Diversity of work force is now regarded as business critical and yet we are not making progress. Specifically, the year women will achieve parity was revised by the World Economic Forum in 2015, as being as much as 117 years in the future. Only a year before, it was predicted as only being 79 years away. Recent figures tell us that we still only have 8% of FTSE 100 board members who are non-white whereas the UK population is 14% non-white.
Why are we making so little progress on the diversity front and how will the “War for Talent” be affected across the different generations? The biggest question of all being – “How can organisations flex to ensure they have the skills for the future?”
Mother Nature
Should diversity be viewed dispassionately in much the same way, you might imagine, Mother Nature views it? A bio-diverse habitat is a healthy one and natural selection or survival of the fittest, governs by natural law.

+++

**To be done**.
1. From the passage on workforce diversity, copy everything from "Diversity of work" down to "is 14% non-white.".
2. Answer these from the passage on workforce diversity:
(a) In 2015, how many years in the future did the World Economic Forum place the year women will achieve parity?
(b) What percentage of FTSE 100 board members are non-white?
(c) What kind of habitat does the passage call a healthy one?
3. List every figure written in digits in the first paragraph of the passage on workforce diversity.

+++

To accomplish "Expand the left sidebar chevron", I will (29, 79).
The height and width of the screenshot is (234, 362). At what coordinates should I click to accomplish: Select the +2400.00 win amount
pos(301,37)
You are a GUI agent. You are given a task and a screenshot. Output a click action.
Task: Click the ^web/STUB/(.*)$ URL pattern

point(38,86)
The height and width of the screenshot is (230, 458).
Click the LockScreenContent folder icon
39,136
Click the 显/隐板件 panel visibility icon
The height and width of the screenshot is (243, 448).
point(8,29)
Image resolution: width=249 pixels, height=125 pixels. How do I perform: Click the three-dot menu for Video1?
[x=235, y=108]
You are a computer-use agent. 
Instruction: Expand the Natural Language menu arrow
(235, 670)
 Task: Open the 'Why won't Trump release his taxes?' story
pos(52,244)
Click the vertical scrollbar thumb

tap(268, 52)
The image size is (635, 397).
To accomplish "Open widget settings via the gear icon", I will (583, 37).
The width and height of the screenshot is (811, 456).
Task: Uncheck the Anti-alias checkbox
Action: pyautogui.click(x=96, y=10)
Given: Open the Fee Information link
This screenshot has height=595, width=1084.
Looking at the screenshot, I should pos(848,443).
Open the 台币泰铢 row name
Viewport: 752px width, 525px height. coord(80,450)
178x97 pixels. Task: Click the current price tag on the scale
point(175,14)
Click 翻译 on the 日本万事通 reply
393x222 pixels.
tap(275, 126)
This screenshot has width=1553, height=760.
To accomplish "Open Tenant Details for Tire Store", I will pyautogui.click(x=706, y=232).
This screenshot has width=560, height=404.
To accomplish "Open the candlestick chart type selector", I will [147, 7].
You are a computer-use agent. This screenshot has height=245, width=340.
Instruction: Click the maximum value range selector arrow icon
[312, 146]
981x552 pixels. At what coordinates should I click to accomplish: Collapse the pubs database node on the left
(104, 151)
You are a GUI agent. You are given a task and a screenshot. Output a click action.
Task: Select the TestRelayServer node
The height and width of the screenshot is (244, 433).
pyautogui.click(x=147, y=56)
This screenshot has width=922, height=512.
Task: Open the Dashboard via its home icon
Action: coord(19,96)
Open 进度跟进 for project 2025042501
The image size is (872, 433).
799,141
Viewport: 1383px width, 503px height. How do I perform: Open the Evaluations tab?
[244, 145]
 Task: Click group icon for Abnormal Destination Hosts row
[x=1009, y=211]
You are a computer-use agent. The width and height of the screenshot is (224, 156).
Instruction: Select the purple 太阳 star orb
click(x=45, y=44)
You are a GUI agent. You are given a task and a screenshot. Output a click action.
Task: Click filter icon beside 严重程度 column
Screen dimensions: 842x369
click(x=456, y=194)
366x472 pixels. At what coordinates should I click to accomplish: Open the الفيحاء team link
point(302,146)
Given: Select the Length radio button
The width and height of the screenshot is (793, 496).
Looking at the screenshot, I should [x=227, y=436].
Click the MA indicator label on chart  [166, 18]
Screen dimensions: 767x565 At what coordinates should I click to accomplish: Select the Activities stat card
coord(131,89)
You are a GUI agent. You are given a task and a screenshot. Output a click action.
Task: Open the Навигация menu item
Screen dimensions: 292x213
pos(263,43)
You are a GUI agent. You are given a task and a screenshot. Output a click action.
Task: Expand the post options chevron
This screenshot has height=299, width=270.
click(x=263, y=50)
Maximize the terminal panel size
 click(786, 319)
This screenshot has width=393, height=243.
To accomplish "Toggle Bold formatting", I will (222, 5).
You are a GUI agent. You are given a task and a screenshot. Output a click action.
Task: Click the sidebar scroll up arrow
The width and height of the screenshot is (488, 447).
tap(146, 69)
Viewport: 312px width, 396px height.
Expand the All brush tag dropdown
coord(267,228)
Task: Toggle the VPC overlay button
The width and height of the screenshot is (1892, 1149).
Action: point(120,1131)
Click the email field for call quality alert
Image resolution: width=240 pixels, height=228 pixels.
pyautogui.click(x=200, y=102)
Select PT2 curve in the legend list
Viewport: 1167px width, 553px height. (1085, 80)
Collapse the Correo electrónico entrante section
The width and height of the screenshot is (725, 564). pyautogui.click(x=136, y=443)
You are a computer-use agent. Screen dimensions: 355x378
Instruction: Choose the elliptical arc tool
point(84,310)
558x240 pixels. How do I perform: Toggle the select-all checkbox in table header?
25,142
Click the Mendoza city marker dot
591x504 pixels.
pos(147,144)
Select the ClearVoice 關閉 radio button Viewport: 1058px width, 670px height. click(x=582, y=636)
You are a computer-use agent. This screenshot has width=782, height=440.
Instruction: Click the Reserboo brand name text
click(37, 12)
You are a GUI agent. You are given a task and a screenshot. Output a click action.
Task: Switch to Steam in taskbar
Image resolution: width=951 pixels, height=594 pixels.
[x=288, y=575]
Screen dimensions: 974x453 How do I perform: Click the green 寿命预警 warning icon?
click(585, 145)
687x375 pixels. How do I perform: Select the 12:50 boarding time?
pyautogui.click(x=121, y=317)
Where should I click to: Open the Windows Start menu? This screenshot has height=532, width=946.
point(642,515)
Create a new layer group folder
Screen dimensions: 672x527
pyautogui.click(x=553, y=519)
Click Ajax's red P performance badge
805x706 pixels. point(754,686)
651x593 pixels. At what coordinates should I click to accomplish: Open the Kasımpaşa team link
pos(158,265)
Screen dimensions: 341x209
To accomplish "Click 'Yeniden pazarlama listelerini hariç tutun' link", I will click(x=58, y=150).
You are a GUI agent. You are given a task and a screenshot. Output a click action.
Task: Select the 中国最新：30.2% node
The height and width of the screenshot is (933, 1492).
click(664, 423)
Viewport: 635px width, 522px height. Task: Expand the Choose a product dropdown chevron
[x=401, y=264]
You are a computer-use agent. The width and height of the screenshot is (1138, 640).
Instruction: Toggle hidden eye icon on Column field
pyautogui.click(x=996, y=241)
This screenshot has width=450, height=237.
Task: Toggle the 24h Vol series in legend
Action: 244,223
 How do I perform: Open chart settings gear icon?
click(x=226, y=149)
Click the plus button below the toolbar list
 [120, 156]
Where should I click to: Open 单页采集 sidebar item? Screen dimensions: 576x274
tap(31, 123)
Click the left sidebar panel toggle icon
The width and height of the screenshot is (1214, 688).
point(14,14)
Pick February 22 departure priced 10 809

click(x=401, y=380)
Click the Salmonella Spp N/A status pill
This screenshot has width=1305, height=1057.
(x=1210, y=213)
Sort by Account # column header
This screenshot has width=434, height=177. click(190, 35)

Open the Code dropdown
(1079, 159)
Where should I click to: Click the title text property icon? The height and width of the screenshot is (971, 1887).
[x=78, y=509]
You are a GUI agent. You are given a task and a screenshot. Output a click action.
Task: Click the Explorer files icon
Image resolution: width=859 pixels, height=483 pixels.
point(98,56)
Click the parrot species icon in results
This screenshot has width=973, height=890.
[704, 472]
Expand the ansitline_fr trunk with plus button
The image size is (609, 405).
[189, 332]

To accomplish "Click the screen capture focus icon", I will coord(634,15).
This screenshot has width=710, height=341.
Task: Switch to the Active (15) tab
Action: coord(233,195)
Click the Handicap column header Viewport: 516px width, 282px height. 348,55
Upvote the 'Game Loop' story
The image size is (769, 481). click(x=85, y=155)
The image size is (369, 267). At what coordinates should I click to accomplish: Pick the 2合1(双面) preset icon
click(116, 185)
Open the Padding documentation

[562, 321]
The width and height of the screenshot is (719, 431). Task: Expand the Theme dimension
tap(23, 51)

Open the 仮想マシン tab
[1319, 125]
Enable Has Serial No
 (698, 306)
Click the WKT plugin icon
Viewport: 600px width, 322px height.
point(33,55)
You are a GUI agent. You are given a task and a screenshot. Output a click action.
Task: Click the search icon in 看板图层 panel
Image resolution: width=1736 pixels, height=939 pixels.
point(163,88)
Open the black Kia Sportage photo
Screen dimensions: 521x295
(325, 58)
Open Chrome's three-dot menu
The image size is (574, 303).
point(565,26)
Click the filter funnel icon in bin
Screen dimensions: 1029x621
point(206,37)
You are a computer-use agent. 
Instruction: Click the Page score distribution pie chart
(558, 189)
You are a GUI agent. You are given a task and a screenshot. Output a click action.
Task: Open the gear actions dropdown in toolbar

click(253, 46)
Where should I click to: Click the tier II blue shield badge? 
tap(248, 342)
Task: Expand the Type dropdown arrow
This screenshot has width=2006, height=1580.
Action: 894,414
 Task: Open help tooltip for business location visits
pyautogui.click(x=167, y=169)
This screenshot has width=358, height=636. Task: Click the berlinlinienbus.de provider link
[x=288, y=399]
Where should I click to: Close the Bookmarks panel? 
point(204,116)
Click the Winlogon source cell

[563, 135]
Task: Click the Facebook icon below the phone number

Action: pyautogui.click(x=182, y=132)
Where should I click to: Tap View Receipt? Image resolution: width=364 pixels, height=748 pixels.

+++

**Solution list**.
1.
Diversity of work force is now regarded as business critical and yet we are not making progress. Specifically, the year women will achieve parity was revised by the World Economic Forum in 2015, as being as much as 117 years in the future. Only a year before, it was predicted as only being 79 years away. Recent figures tell us that we still only have 8% of FTSE 100 board members who are non-white whereas the UK population is 14% non-white.

2.
(a) As much as 117 years.
(b) 8%.
(c) A bio-diverse habitat.

3.
2015
117
79
8%
100 (in "FTSE 100")
14%